Single-Nucleus Phosphatome Rewiring and Phosphoproteomics Reveal PFKFB2 as an LRRK2-Linked Metabolic Node in Human Parkinsonian Substantia Nigra

Aberrant signalling by leucine-rich repeat kinase 2 (LRRK2) is a major driver of Parkinson’s disease (PD) biology, linking Rab phosphorylation to vesicular trafficking, endolysosomal dysfunction and immune-cell regulation. However, how LRRK2-linked trafficking programs intersect with metabolic and mitochondrial remodeling within vulnerable human substantia nigra cell states remains poorly defined. Here, phosphatome-wide systems analysis, single-nucleus transcriptomics, structural modelling and deep-phosphoproteomic validation were integrated to identify the glycolytic regulator PFKFB2 as a phosphorylation-regulated metabolic node in the Parkinsonian substantia nigra. Sample-level pseudobulk profiling of the GSE184950 human substantia nigra single-nucleus RNA-seq dataset revealed distributed phosphatome remodeling across the PD spectrum, with PFKFB2 emerging as a transcriptionally reduced and dynamically rewired systems hub. Full-atlas analysis across 390,360 nuclei showed that this tissue-level decrease resolved into disease-stage-specific cellular redistribution: PFKFB2 was reduced across oligodendrocyte-lineage and neuronal compartments in PD, whereas Parkinson’s disease dementia (PDD) showed microglial induction alongside astrocytic, astrocyte/glial-intermediate and neuronal loss. Stratification by PFKFB2 expression revealed marked transcriptional polarity, with PFKFB2-positive cellular states enriched for PD-associated genes, LRRK2–Rab trafficking, lysosomal/autophagy and glycolytic programs, while PFKFB2-negative states retained stronger mitochondrial/OXPHOS-associated signatures.

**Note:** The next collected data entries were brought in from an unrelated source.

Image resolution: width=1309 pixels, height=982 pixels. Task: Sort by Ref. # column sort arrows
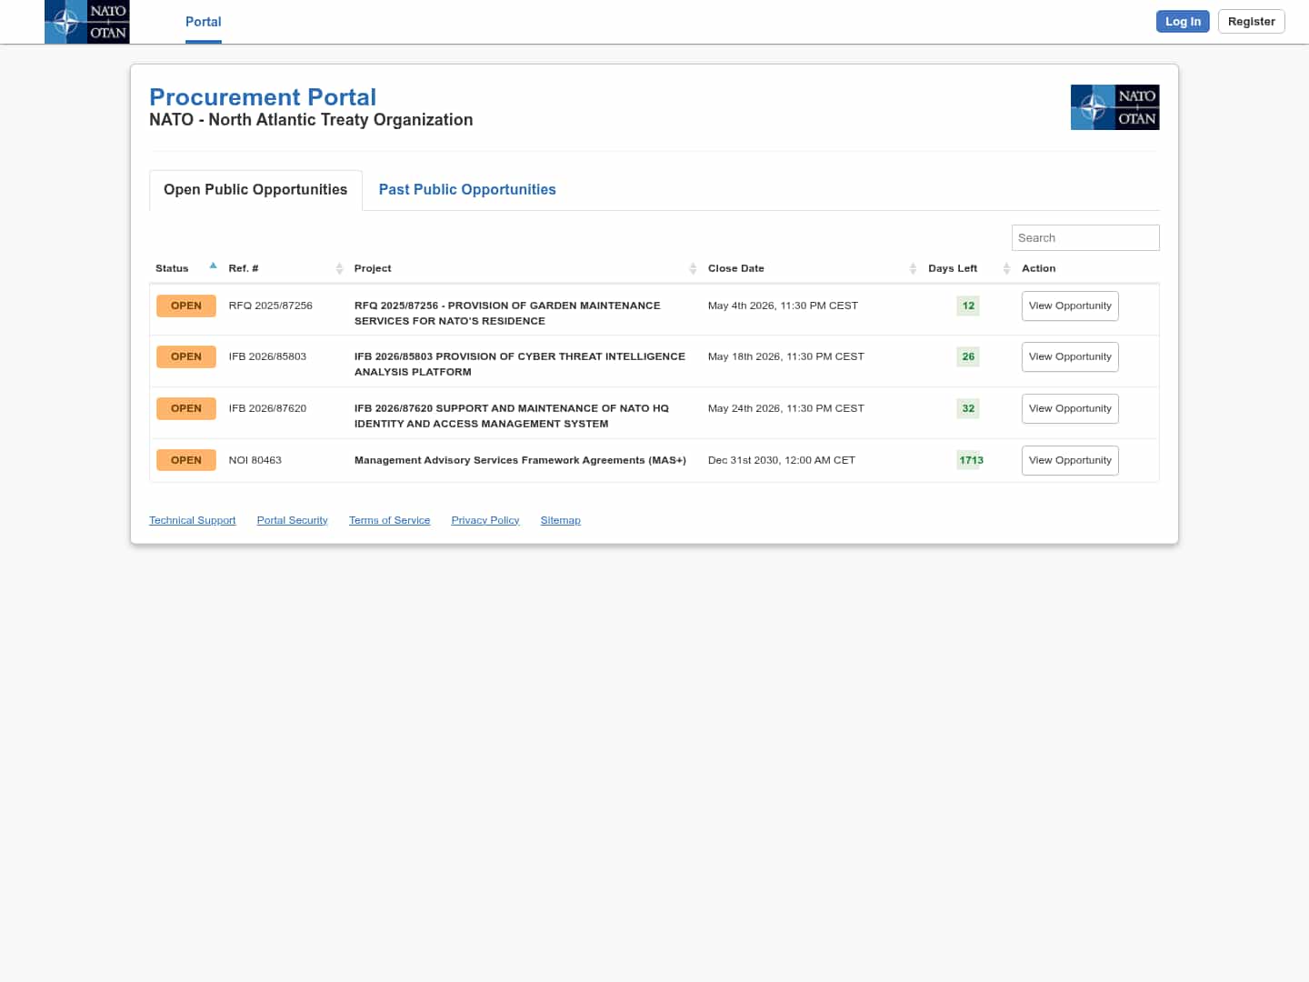(x=339, y=268)
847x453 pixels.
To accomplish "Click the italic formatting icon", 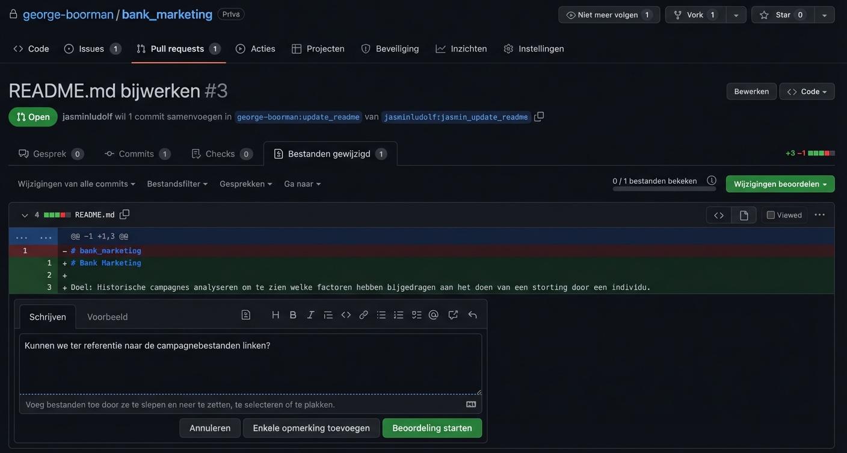I will click(310, 315).
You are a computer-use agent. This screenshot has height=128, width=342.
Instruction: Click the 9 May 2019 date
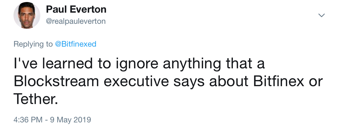pos(70,119)
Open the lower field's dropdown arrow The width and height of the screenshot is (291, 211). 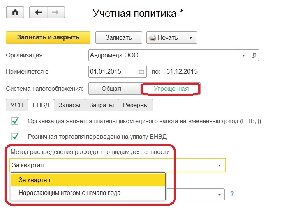219,195
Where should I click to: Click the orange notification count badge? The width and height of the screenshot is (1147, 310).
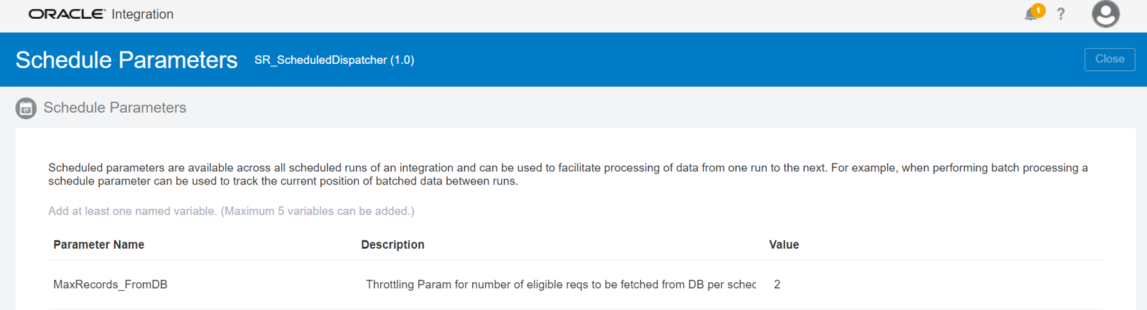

Mechanistically, sequence-based phosphosite prioritization and AlphaFold-guided peptide docking identified the flexible, putatively disordered C-terminal regulatory tail of PFKFB2 as a kinase-accessible region, prioritizing the conserved Ser483 locus as the strongest LRRK2-compatible structural candidate. Independent phosphoproteomic interrogation of human and mouse LRRK2 perturbation datasets further supported the orthologous PFKFB2/Pfkfb2 Ser483/Ser486 region as a conserved LRRK2-responsive phosphosite candidate, including inhibitor-sensitive reduction and inhibitor-resistant retention under A2016T LRRK2 conditions. Together, these findings position the PFKFB2 signalling axis as a cell-state-resolved metabolic bridge linking LRRK2–Rab trafficking programs with the mitochondrial–endolysosomal disease architecture of the Parkinsonian substantia nigra.